Your assignment: Every record below needs to be retyped exactly as it appears.

Extracted information:
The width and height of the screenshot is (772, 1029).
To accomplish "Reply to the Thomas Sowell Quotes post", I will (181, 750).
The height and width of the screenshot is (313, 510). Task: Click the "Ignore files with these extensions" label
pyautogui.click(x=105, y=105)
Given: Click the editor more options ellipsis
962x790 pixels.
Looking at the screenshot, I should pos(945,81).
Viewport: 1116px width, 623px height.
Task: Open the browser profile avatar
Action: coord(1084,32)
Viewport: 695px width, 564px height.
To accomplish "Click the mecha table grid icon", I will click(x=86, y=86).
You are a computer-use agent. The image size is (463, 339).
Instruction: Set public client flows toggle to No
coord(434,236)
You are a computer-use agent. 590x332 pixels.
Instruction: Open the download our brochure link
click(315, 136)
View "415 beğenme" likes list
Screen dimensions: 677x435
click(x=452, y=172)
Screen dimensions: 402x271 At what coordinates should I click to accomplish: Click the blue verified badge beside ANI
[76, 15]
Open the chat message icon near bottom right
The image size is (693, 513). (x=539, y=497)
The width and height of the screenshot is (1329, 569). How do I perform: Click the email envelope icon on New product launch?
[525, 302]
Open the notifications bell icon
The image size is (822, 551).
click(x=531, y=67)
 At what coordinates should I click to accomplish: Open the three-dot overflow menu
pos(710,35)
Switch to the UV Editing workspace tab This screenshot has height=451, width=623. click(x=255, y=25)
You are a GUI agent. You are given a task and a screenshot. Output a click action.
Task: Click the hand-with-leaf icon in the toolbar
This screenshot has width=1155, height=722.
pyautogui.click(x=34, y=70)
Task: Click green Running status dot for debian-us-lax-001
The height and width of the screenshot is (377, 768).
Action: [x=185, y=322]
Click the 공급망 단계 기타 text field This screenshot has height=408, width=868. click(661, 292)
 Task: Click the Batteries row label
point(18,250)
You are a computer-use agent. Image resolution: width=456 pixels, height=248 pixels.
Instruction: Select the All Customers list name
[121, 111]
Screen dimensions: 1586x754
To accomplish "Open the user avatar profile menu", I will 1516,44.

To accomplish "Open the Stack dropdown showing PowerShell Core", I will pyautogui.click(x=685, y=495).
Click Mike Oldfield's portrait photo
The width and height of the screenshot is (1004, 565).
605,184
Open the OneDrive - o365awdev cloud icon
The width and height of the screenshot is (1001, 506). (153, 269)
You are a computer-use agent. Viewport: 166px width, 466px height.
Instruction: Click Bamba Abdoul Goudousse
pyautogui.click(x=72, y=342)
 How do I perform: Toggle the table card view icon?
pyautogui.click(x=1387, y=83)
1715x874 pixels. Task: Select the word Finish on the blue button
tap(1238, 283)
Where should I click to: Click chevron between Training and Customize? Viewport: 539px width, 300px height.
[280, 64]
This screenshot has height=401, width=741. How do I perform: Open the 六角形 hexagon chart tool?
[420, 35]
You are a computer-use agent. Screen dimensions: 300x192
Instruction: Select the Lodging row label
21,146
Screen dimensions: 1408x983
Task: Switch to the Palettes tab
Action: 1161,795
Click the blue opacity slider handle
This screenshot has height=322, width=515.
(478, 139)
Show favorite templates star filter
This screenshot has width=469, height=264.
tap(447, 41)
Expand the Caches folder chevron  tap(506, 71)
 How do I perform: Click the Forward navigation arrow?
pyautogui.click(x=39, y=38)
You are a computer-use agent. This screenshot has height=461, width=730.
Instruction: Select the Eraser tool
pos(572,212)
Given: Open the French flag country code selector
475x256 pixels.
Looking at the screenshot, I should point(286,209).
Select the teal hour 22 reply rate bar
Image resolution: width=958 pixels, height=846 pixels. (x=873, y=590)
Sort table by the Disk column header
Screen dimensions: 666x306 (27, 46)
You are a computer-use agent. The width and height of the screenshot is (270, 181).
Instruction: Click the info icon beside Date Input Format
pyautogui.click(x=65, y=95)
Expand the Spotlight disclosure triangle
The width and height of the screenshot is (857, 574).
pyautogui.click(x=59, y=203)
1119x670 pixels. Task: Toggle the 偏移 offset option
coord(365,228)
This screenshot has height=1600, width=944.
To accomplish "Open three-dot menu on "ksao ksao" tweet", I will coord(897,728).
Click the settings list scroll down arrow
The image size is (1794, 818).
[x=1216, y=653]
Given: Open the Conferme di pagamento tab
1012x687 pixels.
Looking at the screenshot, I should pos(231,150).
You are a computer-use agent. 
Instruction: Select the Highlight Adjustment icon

Answer to this exercise:
The width and height of the screenshot is (772, 1029).
To accomplish "Reply to the Thomas Sowell Quotes post", I will (181, 750).
The height and width of the screenshot is (313, 510). Task: Click the "Ignore files with these extensions" label
pyautogui.click(x=105, y=105)
Given: Click the editor more options ellipsis
962x790 pixels.
Looking at the screenshot, I should pos(945,81).
Viewport: 1116px width, 623px height.
Task: Open the browser profile avatar
Action: coord(1084,32)
Viewport: 695px width, 564px height.
To accomplish "Click the mecha table grid icon", I will click(x=86, y=86).
You are a computer-use agent. The image size is (463, 339).
Instruction: Set public client flows toggle to No
coord(434,236)
You are a computer-use agent. 590x332 pixels.
Instruction: Open the download our brochure link
click(315, 136)
View "415 beğenme" likes list
Screen dimensions: 677x435
click(x=452, y=172)
Screen dimensions: 402x271 At what coordinates should I click to accomplish: Click the blue verified badge beside ANI
[76, 15]
Open the chat message icon near bottom right
The image size is (693, 513). (x=539, y=497)
The width and height of the screenshot is (1329, 569). How do I perform: Click the email envelope icon on New product launch?
[525, 302]
Open the notifications bell icon
The image size is (822, 551).
click(x=531, y=67)
 At what coordinates should I click to accomplish: Open the three-dot overflow menu
pos(710,35)
Switch to the UV Editing workspace tab This screenshot has height=451, width=623. click(x=255, y=25)
You are a GUI agent. You are given a task and a screenshot. Output a click action.
Task: Click the hand-with-leaf icon in the toolbar
This screenshot has width=1155, height=722.
pyautogui.click(x=34, y=70)
Task: Click green Running status dot for debian-us-lax-001
The height and width of the screenshot is (377, 768).
Action: [x=185, y=322]
Click the 공급망 단계 기타 text field This screenshot has height=408, width=868. click(661, 292)
 Task: Click the Batteries row label
point(18,250)
You are a computer-use agent. Image resolution: width=456 pixels, height=248 pixels.
Instruction: Select the All Customers list name
[121, 111]
Screen dimensions: 1586x754
To accomplish "Open the user avatar profile menu", I will 1516,44.

To accomplish "Open the Stack dropdown showing PowerShell Core", I will pyautogui.click(x=685, y=495).
Click Mike Oldfield's portrait photo
The width and height of the screenshot is (1004, 565).
605,184
Open the OneDrive - o365awdev cloud icon
The width and height of the screenshot is (1001, 506). (153, 269)
You are a computer-use agent. Viewport: 166px width, 466px height.
Instruction: Click Bamba Abdoul Goudousse
pyautogui.click(x=72, y=342)
 How do I perform: Toggle the table card view icon?
pyautogui.click(x=1387, y=83)
1715x874 pixels. Task: Select the word Finish on the blue button
tap(1238, 283)
Where should I click to: Click chevron between Training and Customize? Viewport: 539px width, 300px height.
[280, 64]
This screenshot has height=401, width=741. How do I perform: Open the 六角形 hexagon chart tool?
[420, 35]
You are a computer-use agent. Screen dimensions: 300x192
Instruction: Select the Lodging row label
21,146
Screen dimensions: 1408x983
Task: Switch to the Palettes tab
Action: 1161,795
Click the blue opacity slider handle
This screenshot has height=322, width=515.
(478, 139)
Show favorite templates star filter
This screenshot has width=469, height=264.
tap(447, 41)
Expand the Caches folder chevron  tap(506, 71)
 How do I perform: Click the Forward navigation arrow?
pyautogui.click(x=39, y=38)
You are a computer-use agent. This screenshot has height=461, width=730.
Instruction: Select the Eraser tool
pos(572,212)
Given: Open the French flag country code selector
475x256 pixels.
Looking at the screenshot, I should point(286,209).
Select the teal hour 22 reply rate bar
Image resolution: width=958 pixels, height=846 pixels. (x=873, y=590)
Sort table by the Disk column header
Screen dimensions: 666x306 (27, 46)
You are a computer-use agent. The width and height of the screenshot is (270, 181).
Instruction: Click the info icon beside Date Input Format
pyautogui.click(x=65, y=95)
Expand the Spotlight disclosure triangle
The width and height of the screenshot is (857, 574).
pyautogui.click(x=59, y=203)
1119x670 pixels. Task: Toggle the 偏移 offset option
coord(365,228)
This screenshot has height=1600, width=944.
To accomplish "Open three-dot menu on "ksao ksao" tweet", I will coord(897,728).
Click the settings list scroll down arrow
The image size is (1794, 818).
[x=1216, y=653]
Given: Open the Conferme di pagamento tab
1012x687 pixels.
Looking at the screenshot, I should pos(231,150).
You are a computer-use agent. 
Instruction: Select the Highlight Adjustment icon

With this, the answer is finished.